While Obamacare Exchanges Remain Controversial; Opportunities Exist for Commercial Insurance Exchanges

JAN 14

With the seating of the new Congress, much attention has been given to the Republican pledge to repeal Obamacare, or at least their desire to defund major parts of the Patient Protection and Affordable Care Act (PPACA). High on the list of defunding targets are the state mandated health insurance exchanges (section 1311).

The state exchanges are designed to be a marketplace where people not covered through their employers would shop for and purchase health insurance, and if qualified, would receive subsidies.  The PPACA mandates that all states must establish insurance exchanges for individuals to purchase insurance by 2014, or the Department of Health and Human Services (HHS) will establish and run the exchange for the states who aren’t compliant.

The exchanges remain one of the most controversial aspects of the PPACA because of the large unfunded mandates they place on the states, in addition:

  • The exchanges are the vehicle for supporting the Individual Mandate (the portion of the Reform Act that requires all US citizens to be covered under health insurance), and because of the very ambiguous rules legislated in the establishment of the exchanges.
 
  • Half of the U.S. State Attorneys General are suing the federal government to block the mandate to implement insurance exchanges, claiming the rules are too ambiguous, that the unfunded mandate will bankrupt the states, and that the mandate is an overreach of federal powers.
 

The national debate on healthcare and popular sentiment to make health insurance more accessible and affordable has forced the health insurance companies to re-think how they market and sell their products.  As we have spoken about many times in the last year, the health insurance market is at the forefront of a fundamental shift to a retail business model from its legacy wholesale roots.

Despite the public scrutiny being paid to the insurance exchange mandate and congressional risks to rejigger the entire legislation, TripleTree is seeing a much more interesting dynamic forming in the healthcare insurance marketplace – early steps to establish alternative insurance exchange marketplaces by commercial entities.

=== Study material ===
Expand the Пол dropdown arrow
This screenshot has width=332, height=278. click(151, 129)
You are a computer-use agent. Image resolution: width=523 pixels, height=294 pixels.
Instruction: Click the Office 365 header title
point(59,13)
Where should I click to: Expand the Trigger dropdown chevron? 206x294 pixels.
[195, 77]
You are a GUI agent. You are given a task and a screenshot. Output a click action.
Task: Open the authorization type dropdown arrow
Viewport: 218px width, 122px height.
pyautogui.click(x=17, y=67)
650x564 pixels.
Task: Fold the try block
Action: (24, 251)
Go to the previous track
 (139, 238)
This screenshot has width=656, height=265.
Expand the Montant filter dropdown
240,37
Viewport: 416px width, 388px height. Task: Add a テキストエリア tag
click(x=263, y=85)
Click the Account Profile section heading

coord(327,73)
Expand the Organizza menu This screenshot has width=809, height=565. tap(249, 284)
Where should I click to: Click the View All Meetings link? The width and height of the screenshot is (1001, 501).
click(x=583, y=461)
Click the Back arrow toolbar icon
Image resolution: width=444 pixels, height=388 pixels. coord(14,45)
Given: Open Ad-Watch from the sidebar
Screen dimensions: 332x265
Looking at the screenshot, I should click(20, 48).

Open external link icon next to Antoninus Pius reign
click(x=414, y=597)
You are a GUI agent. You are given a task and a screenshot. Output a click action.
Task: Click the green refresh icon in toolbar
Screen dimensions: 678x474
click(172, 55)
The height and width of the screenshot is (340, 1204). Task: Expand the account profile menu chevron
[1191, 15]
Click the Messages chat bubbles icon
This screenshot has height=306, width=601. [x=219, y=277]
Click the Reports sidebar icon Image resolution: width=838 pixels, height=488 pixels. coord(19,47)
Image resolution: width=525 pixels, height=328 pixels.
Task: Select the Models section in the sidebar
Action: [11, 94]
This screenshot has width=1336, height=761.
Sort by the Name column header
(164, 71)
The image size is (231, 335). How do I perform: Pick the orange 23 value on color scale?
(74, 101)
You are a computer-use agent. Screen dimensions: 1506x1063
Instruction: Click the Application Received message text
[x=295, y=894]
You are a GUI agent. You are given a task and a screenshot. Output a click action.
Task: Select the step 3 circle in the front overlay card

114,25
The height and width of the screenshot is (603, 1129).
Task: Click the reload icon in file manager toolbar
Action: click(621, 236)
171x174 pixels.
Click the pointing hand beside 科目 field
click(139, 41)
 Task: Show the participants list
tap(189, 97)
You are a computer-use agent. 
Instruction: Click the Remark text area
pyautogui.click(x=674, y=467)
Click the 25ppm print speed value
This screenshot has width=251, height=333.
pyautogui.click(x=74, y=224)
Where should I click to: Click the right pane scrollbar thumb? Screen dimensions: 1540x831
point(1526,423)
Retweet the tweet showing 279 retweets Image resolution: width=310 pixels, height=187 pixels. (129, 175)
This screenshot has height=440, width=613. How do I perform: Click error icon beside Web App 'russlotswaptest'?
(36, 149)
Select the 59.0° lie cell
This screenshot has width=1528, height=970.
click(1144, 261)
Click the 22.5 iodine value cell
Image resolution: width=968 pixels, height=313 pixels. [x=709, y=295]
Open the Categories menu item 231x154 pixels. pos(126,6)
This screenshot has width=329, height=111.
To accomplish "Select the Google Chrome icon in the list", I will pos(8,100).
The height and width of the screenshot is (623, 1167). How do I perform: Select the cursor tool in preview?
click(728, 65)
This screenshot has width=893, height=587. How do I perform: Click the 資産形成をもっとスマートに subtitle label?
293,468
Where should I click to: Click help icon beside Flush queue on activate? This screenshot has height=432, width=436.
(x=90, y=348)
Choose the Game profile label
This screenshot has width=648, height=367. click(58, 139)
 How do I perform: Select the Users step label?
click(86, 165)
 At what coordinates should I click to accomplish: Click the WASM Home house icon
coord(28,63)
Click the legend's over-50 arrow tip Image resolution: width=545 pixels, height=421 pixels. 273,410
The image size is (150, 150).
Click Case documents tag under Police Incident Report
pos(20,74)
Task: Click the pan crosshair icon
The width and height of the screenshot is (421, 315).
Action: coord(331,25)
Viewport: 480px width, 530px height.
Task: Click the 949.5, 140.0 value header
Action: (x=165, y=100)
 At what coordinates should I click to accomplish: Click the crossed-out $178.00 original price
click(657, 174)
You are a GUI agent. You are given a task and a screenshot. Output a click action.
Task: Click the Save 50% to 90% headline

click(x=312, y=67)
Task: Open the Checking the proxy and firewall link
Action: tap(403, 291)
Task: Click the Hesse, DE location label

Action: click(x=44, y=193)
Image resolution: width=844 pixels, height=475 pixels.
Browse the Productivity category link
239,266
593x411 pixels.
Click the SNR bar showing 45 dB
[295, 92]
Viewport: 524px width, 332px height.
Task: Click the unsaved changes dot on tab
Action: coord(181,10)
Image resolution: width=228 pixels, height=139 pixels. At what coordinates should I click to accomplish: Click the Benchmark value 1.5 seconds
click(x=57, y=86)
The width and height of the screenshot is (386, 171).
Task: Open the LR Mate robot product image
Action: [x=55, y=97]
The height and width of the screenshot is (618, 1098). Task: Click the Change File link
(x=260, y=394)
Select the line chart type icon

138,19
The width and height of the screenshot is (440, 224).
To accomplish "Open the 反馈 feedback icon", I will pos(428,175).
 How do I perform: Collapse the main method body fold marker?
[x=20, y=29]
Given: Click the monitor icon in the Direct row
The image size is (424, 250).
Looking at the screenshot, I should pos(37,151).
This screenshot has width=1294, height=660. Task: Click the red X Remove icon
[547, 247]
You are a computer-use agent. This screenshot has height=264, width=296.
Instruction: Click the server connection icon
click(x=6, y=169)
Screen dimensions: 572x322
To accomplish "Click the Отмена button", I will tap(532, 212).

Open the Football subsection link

=== Required work ===
1: According to the article on insurance exchanges, by what year must all states establish insurance exchanges?
2: Say whether each statement agrees with the article on insurance exchanges. For each one, answer yes or no and quote the deciding words from the article.
(a) Half of the U.S. State Attorneys General are suing the federal government to block the mandate to implement insurance exchanges.
(b) If a state does not comply, the Department of Health and Human Services will give that state extra funding to build its exchange.
(c) The health insurance market is moving away from a retail model toward a wholesale one.
3: Extract the part of the article on insurance exchanges between "Despite the public" and "by commercial entities.", inclusive.

=== Responses to the exercise ===
1: 2014

2:
(a) Yes: "Half of the U.S. State Attorneys General are suing the federal government to block the mandate to implement insurance exchanges"
(b) No: "the Department of Health and Human Services (HHS) will establish and run the exchange for the states who aren’t compliant"
(c) No: "a fundamental shift to a retail business model from its legacy wholesale roots"

3:
Despite the public scrutiny being paid to the insurance exchange mandate and congressional risks to rejigger the entire legislation, TripleTree is seeing a much more interesting dynamic forming in the healthcare insurance marketplace – early steps to establish alternative insurance exchange marketplaces by commercial entities.